The ability to bounce back is essential for growth and well being. Sometimes that bouncing back is simple and other times it seems like a task not even Sisyphus would attempt. Arizona State University's Resilience Solutions Group based in the Downtown Center in Phoenix researches why some people or groups of people exhibit resilience and others do not.

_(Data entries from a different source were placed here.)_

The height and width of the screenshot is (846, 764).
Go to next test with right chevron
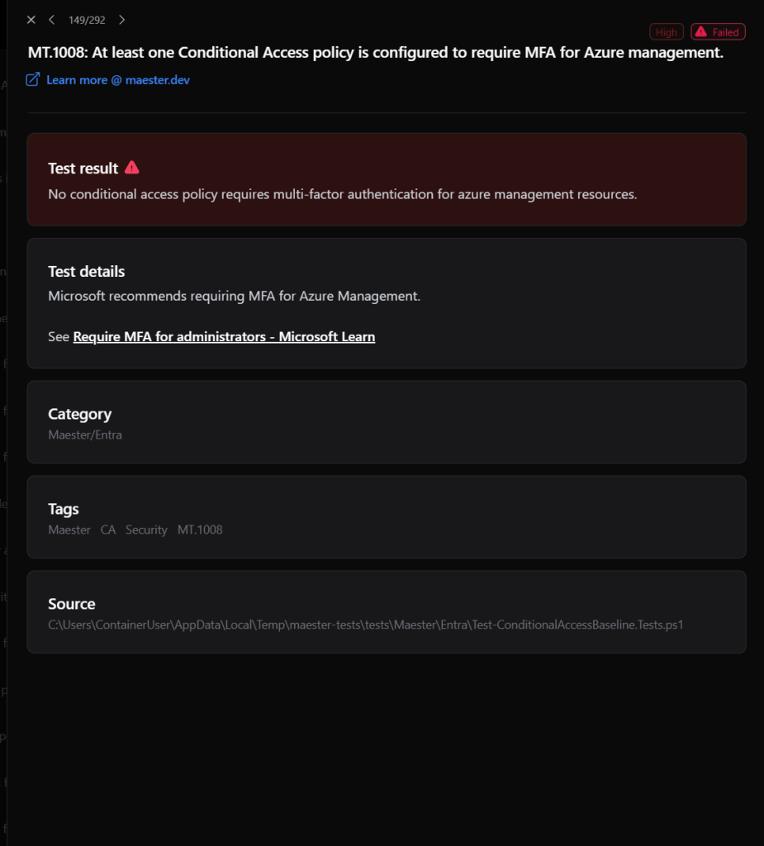tap(122, 20)
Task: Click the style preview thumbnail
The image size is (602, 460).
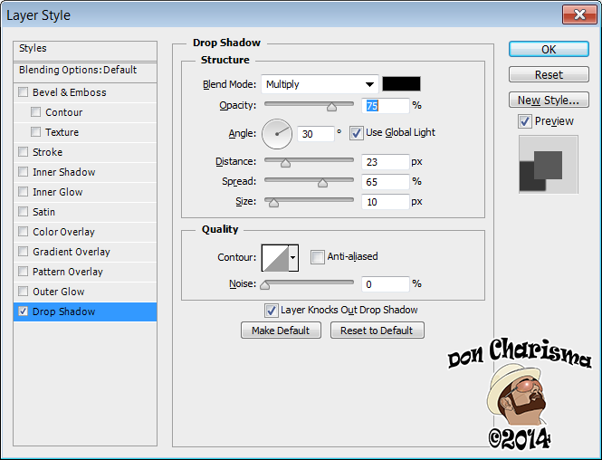Action: 548,166
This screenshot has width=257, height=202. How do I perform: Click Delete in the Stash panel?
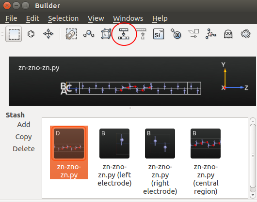point(24,149)
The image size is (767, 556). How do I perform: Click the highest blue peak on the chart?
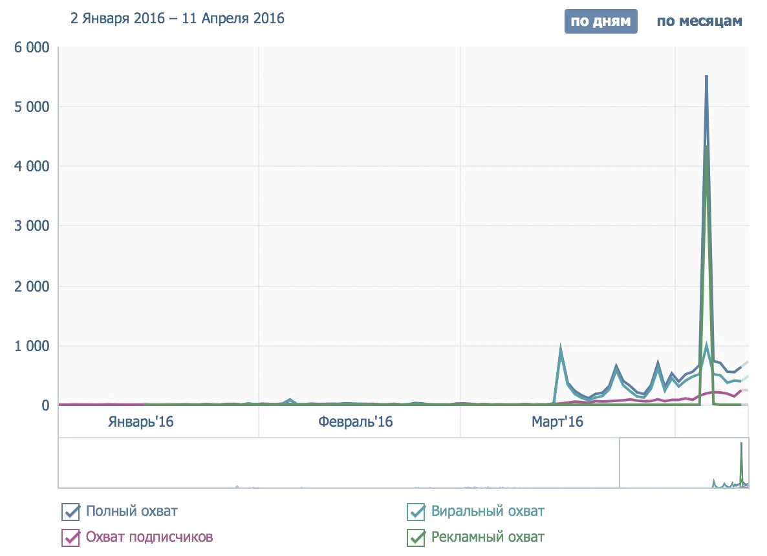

In June, 2007, Adelheid Fisher wrote that "For people living in many of the small towns sprinkled across the American heartland, hope is the kind of four-letter word that is rarely used to describe the future. Family farmers are a dying breed as are the merchants on Main Street. Reynolds, Indiana is different. Although its population has dwindled to 533 souls, and there are more hogs in the fields than kids in the local schools, Reynolds is reinventing itself. In 2005, the State of Indiana declared Reynolds a BioTownUSA. The designation refers to the citizens' determination to kick their dependence on foreign oil. They generate power from resources in their own back yard–soybeans, used French fry oil, and pig manure. The residents are eager to embrace the future. More than 20 percent of them already have retrofitted their automobiles to run on alternative fuels such as ethanol and biodiesel."
If a town can be resilient so can each of us.
Part of resilience is hanging on to hope. Another part is sustaining our interests, our motivation, and our direction in order to regain our own sense of momentum.
These are difficult times. We will bounce back. The important thing is to hang on not to what we've lost but to what we have and what we can achieve.